> [SUPPLIED PASSAGE]
14-3-3 and its binding partners are regulators of protein-protein interactions during spermatogenesis

Abstract

During spermatogenesis, spermiation takes place at the adluminal edge of the seminiferous epithelium at stage VIII of the epithelial cycle during which fully developed spermatids (i.e. spermatozoa) detach from the epithelium in adult rat testes. This event coincides with the migration of preleptotene/leptotene spermatocytes across the blood-testis barrier from the basal to the apical (or adluminal) compartment. At stage XIV of the epithelial cycle, Pachytene spermatocytes (diploid, 2n) differentiate into diplotene spermatocytes (tetraploid, 4n) in the apical compartment of the epithelium, which begin meiosis I to be followed by meiosis II to form spermatids (haploid, 1n) at stage XIV of the epithelial cycle. These spermatids, in turn, undergo extensive morphological changes and traverse the seminiferous epithelium until they differentiate into elongated spermatids. Thus, there are extensive changes at the Sertoli-Sertoli and Sertoli-germ cell interface via protein 'coupling' and 'uncoupling' between cell adhesion protein complexes, as well as changes in interactions between integral membrane proteins and their peripheral adaptors, regulatory protein kinases and phosphatases, and the cytoskeletal proteins. These precisely coordinated protein-protein interactions affect cell adhesion and cell movement. In this review, we focus on the 14-3-3 protein family, whose members have different binding partners in the seminiferous epithelium. Recent studies have illustrated that 14-3-3 affects protein-protein interactions in the seminiferous epithelium, and regulates cell adhesion possibly via its effects on intracellular protein trafficking and cell-polarity proteins. This review provides a summary on the latest findings regarding the role of 14-3-3 family of proteins and their potential implications on spermatogenesis. We also highlight research areas that deserve attentions by investigators.

Records from a data source:

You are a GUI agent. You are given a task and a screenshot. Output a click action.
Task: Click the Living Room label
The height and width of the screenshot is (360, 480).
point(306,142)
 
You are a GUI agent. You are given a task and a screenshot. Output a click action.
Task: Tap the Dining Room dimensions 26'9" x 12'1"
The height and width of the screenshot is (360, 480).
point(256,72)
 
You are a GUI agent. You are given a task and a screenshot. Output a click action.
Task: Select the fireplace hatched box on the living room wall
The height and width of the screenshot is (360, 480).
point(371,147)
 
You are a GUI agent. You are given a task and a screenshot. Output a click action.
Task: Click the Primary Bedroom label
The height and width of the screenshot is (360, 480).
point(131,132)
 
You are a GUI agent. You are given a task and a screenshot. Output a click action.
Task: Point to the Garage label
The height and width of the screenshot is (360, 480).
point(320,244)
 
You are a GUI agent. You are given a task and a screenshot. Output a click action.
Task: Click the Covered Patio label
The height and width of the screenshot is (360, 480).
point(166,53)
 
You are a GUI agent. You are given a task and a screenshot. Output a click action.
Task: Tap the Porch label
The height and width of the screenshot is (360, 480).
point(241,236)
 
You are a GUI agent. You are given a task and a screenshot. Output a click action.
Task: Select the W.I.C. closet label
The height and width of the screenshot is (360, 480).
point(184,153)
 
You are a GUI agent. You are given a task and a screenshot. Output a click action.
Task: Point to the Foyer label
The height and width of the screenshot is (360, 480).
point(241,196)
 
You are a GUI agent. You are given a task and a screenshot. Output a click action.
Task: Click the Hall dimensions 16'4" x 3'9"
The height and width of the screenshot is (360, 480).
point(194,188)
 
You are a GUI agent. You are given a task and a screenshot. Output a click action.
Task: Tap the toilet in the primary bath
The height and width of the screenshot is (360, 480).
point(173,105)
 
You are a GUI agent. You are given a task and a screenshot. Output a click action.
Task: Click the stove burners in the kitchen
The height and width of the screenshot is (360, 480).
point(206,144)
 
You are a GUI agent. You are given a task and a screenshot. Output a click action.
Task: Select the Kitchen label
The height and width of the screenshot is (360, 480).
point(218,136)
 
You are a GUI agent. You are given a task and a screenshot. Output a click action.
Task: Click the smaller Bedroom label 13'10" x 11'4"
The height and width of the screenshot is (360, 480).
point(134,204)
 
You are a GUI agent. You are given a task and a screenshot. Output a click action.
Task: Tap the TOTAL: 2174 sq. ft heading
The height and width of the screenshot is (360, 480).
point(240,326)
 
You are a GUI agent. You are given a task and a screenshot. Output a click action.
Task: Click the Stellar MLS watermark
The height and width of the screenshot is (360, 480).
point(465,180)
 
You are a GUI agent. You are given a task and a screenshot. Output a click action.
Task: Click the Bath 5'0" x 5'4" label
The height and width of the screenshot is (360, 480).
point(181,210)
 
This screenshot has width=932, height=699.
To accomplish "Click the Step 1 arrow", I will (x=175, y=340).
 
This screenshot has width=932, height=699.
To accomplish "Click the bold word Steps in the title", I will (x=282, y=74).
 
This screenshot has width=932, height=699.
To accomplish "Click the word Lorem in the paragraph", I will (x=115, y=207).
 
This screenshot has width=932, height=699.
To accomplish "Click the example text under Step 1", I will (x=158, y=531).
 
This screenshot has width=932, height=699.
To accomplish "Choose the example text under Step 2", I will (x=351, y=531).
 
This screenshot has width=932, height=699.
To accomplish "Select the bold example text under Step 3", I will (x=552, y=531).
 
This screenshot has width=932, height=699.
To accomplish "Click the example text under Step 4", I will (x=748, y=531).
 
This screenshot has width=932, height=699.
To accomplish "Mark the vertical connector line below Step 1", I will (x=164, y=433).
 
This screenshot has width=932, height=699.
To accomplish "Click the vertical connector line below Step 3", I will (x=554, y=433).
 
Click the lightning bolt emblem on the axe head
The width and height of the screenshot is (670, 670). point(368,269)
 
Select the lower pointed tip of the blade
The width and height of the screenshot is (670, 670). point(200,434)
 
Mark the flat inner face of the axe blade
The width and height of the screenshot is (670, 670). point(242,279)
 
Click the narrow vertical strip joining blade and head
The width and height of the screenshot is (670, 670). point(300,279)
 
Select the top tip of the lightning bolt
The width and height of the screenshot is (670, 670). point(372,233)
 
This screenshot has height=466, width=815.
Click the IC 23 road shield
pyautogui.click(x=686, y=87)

> [TASK REQUIREMENTS]
According to the abstract, at which stage of the epithelial cycle in adult rat testes does spermiation take place?

> [RESPONSE AREA]
Stage VIII